▶ **What you should do**
Quote the build-classifier notes below verbatim, starting at the words "For the build-classifier" and ending after "logic in releases.js.".

▶ **Page extract**
☆ ☆ ☆
For the build-classifier (your path), bare `arm` defaults to `armhf` as a last
resort via the tiered map. Your default of `armv6` is different from both `armv7`
(Sass releases.js) and `armhf` (triplet.js tiered). Consider matching the tiered
map behavior (`armhf`) or handling it per-package.
**ffmpeg Windows `.gz`:** Production `ffmpeg/releases.js` hardcodes `rel.ext = 'exe'`
for Windows assets (line 26). The `.gz` file contains a gzipped bare executable.
There's no generic reclassification — it's per-package override logic in releases.js.
Your Go rewrite would need equivalent logic in `ffmpeg/releases.conf` or the classifier.
**terraform `alpha` channel:** If Go correctly detects `alpha` and prod misses it,
that's a production bug (or normalize.js limitation). The channel regex in normalize.js
is `([+.\-_])(beta|rc|alpha|dev)(\d+)` — it should match alpha. Worth checking the
exact terraform filename to see why prod misses it.
**postgres `tar` vs `tar.gz`:** If production says `tar` for legacy EDB assets,
that's likely a normalize.js quirk. The build-classifier uses `filenameToPackageType()`
which strips compression layers (`.gz` → nothing), leaving `.tar`. Both `.tar` and
`.tar.gz` would match format preference for `tar`, so functionally equivalent.
## Latest Findings (2026-03-11)
☆ ☆ ☆
▶ **Supplied material**
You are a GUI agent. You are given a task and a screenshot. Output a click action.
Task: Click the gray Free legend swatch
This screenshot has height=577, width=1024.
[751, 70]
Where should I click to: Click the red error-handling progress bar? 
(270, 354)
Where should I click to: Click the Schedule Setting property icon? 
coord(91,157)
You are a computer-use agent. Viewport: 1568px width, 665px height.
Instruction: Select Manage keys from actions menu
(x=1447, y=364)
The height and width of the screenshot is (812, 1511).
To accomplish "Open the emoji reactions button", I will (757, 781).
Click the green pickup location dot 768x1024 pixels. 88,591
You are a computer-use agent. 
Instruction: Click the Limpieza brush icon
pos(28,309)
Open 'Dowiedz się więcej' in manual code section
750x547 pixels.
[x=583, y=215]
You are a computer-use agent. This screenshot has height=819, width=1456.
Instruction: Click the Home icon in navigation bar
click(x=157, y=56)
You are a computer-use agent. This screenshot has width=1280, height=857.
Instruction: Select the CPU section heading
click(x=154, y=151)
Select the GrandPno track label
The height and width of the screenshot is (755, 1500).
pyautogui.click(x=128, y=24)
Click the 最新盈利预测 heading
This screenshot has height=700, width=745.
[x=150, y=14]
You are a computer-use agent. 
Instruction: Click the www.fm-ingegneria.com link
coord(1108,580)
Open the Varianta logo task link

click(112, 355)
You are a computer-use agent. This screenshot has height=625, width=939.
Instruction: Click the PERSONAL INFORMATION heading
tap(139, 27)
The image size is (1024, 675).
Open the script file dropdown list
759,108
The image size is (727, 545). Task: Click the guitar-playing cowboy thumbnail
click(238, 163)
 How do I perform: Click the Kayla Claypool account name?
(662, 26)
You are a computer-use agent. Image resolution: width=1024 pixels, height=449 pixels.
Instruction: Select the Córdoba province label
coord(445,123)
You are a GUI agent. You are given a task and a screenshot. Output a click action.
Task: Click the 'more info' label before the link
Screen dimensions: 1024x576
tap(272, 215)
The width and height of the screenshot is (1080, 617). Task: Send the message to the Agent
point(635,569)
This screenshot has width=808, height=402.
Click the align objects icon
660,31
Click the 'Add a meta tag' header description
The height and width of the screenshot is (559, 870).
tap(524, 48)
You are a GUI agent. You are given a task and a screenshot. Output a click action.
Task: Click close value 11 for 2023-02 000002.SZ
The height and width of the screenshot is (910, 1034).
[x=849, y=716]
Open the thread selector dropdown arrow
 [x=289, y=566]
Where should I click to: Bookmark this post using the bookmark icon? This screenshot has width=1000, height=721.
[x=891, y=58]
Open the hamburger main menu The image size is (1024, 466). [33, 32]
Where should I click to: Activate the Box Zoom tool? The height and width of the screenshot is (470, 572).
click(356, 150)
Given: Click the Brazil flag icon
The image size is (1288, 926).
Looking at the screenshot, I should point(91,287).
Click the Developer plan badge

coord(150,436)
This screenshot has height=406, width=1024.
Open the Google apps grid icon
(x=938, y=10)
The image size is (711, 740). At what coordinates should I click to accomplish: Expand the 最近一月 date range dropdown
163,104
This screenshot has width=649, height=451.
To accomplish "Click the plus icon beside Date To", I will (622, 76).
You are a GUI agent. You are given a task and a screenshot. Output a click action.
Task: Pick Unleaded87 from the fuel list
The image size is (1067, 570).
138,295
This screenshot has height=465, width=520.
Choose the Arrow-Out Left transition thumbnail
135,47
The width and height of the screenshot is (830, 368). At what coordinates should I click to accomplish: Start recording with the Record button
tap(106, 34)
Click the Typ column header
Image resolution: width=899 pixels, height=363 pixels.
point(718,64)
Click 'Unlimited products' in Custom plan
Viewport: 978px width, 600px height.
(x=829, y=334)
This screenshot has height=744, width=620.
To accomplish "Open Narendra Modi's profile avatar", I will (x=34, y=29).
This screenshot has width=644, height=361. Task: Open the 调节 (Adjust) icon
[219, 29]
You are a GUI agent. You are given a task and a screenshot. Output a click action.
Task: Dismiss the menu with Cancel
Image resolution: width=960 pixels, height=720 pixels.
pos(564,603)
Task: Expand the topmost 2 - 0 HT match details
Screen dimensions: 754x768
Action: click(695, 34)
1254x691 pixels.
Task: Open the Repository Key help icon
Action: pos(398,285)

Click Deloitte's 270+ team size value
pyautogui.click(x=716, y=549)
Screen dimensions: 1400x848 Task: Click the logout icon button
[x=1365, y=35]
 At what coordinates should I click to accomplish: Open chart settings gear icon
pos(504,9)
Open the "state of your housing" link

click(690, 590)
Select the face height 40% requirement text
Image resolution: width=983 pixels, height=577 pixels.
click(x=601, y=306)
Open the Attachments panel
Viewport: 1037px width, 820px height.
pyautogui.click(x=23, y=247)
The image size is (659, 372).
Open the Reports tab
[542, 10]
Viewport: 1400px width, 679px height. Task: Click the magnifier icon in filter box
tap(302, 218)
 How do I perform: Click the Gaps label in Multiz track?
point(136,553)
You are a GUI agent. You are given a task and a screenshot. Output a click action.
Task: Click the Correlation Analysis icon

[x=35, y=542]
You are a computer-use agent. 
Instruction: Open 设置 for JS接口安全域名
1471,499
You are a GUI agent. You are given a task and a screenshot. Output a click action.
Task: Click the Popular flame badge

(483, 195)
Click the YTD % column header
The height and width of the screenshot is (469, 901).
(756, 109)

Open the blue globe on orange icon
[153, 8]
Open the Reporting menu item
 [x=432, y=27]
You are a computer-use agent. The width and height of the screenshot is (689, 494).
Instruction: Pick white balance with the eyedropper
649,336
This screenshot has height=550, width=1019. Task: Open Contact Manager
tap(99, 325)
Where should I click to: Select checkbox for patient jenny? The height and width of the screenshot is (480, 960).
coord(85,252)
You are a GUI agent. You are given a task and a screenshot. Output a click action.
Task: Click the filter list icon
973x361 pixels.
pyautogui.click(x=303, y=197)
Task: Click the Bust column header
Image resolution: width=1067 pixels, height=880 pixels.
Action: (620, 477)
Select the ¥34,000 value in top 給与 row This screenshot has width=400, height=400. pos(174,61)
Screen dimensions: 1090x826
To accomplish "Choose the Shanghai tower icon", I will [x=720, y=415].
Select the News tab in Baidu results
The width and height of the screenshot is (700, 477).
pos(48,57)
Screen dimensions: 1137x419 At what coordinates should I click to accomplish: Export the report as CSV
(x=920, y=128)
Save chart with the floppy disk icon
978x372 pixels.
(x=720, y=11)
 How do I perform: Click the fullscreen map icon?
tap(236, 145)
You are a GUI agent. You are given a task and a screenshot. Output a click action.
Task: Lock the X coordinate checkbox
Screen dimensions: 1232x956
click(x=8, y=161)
☆ ☆ ☆
▶ **Answer section**
For the build-classifier (your path), bare `arm` defaults to `armhf` as a last
resort via the tiered map. Your default of `armv6` is different from both `armv7`
(Sass releases.js) and `armhf` (triplet.js tiered). Consider matching the tiered
map behavior (`armhf`) or handling it per-package.
**ffmpeg Windows `.gz`:** Production `ffmpeg/releases.js` hardcodes `rel.ext = 'exe'`
for Windows assets (line 26). The `.gz` file contains a gzipped bare executable.
There's no generic reclassification — it's per-package override logic in releases.js.